Esparza quickly capitalized on that with an hour special that aired on Showtime in 2012. Five years later, he’s back with a new special, Translate This, which debuts Saturday on HBO.
“It’s a hundred times better than the first one, because the first one happened so fast,” Esparza told me over the phone last week. “I was talking to the Latin Kings of Comedy, Alex Reymundo, asking him how do you get a special, and the next day I got a call.” He recalled only having two weeks to prepare for his Showtime taping. For HBO, Esparza not only put in a lot of time and effort planning the hour, but also put in all of the money for producing Translate This before selling it to Home Box Office.
“I always wanted to be on HBO,” Esparza told me.
That he wound up on HBO the same month as George Lopez aired his most recent stand-up hour is just “awesome.” Like Lopez, Esparza also has a bit about learning how stark the difference is between growing up Mexican-American and living in Mexico. Esparza also makes light of his past drug addiction, having his first child while still in high school, and raising a 12-year-old white stepson now.
Will he mind if his children see Translate This? “If my kids have cable, of course they can watch it,” Esparza replied, adding: “On my first special, I had a joke that I used to sell marijuana to my son’s new father. I would take his money and give it to my mom’s child support. I really thought that joke was going to be mean. But it made my son’s stepfather famous at medicinal marijuana shops.”
Esparza also created and starred in a webseries about a pot shop, called The Shop. You may also have heard him on his podcast, What’s Up Fool?, or seen him on The Eric Andre Show. His biggest exposure post-Last Comic has come via NBC as the recurring character Cody on Superstore. He only half-jokingly told me about how everyone in craft services and security on the sitcom recognized Esparza from his stand-up. “I felt like king for a day, making my television sitcom debut.”

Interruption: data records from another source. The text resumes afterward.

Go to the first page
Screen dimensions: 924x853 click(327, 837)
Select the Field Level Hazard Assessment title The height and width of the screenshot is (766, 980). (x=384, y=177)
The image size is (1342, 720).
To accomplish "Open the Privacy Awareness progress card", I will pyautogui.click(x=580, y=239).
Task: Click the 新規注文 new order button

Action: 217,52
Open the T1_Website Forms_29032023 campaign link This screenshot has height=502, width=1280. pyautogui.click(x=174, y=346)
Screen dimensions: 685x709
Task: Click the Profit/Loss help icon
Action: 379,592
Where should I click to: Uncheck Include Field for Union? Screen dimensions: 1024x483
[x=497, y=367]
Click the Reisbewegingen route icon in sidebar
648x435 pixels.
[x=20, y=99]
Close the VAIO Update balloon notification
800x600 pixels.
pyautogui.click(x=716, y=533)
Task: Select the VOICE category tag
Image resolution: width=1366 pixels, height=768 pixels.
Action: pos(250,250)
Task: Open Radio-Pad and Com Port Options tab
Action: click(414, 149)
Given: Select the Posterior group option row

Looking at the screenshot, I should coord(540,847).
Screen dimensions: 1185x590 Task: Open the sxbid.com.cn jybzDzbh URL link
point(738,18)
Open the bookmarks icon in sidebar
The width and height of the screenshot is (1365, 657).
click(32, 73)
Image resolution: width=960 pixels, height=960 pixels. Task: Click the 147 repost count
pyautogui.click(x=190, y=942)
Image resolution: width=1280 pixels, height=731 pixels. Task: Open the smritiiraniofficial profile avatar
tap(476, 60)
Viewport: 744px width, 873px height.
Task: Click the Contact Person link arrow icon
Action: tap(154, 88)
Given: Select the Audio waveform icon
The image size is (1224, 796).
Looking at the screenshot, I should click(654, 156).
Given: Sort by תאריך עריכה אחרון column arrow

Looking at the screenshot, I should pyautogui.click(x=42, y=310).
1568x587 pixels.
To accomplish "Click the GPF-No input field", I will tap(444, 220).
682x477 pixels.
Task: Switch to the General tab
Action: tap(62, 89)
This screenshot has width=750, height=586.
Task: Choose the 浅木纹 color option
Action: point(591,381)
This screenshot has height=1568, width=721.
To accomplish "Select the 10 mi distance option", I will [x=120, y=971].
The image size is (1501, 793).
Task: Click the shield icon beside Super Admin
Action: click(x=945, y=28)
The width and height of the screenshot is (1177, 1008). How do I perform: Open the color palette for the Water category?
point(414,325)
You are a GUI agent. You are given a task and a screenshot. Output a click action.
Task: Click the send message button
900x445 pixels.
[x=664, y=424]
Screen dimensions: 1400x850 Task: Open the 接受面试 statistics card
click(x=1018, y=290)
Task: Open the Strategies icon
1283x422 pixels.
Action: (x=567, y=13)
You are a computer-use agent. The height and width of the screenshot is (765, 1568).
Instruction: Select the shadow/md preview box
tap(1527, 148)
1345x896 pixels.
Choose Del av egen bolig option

He does have his own single-cam sitcom in the development pipeline. It’d star Esparza and fellow comedian Dustin Ybarra as brothers, and with producers Bobby Bowman and Peter Murrieta, it was a potential pilot last year for ABC; Esparza says they’re trying to make it a go this year with FOX. Either way, Esparza already is planning to go on a tour after Translate This debuts on HBO. He’s calling it The Bad Decision Tour and it’ll mostly cover new ground not included in the HBO special. “So if you don’t like the show, don’t worry,” he said. “It’s going to be about every bad decision I’ve ever made.”
Of course, going with HBO never is a bad decision for a comedian.